### EXTRACTED ENTRIES
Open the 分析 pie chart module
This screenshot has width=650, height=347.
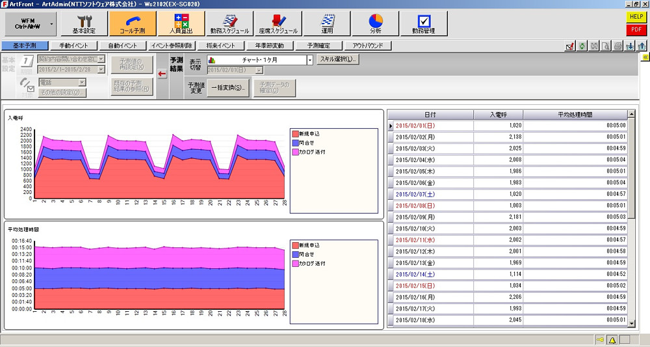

---

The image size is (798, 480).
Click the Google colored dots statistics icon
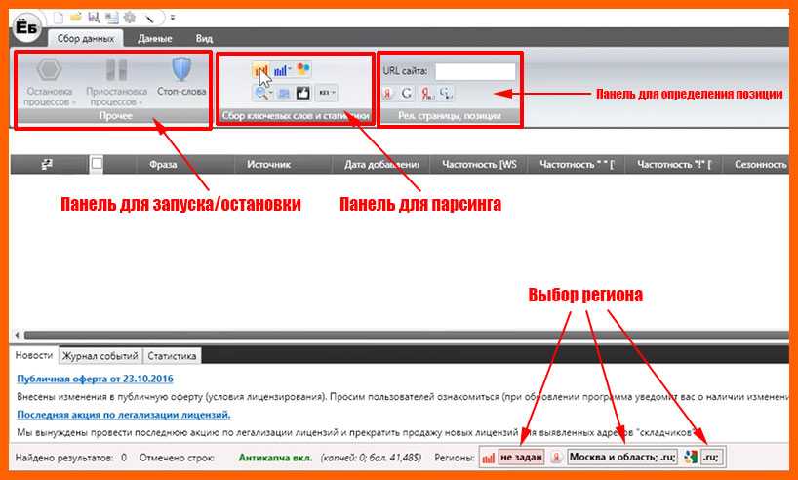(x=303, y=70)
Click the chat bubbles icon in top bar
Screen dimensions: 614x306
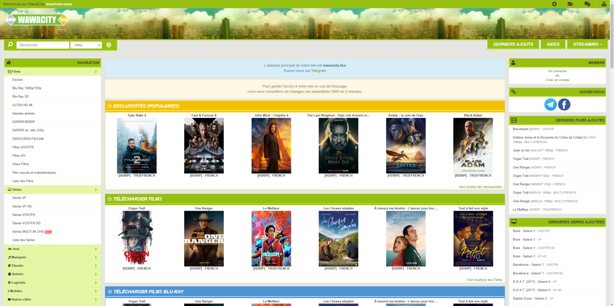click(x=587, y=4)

### WHAT YOU HAVE TO DO
Reproduce exactly, and with no other material, the lines between those holding "Open the 分析 pie chart module" and "This screenshot has width=650, height=347.", inclusive.

### PROBLEM SOLUTION
Open the 分析 pie chart module
This screenshot has width=650, height=347.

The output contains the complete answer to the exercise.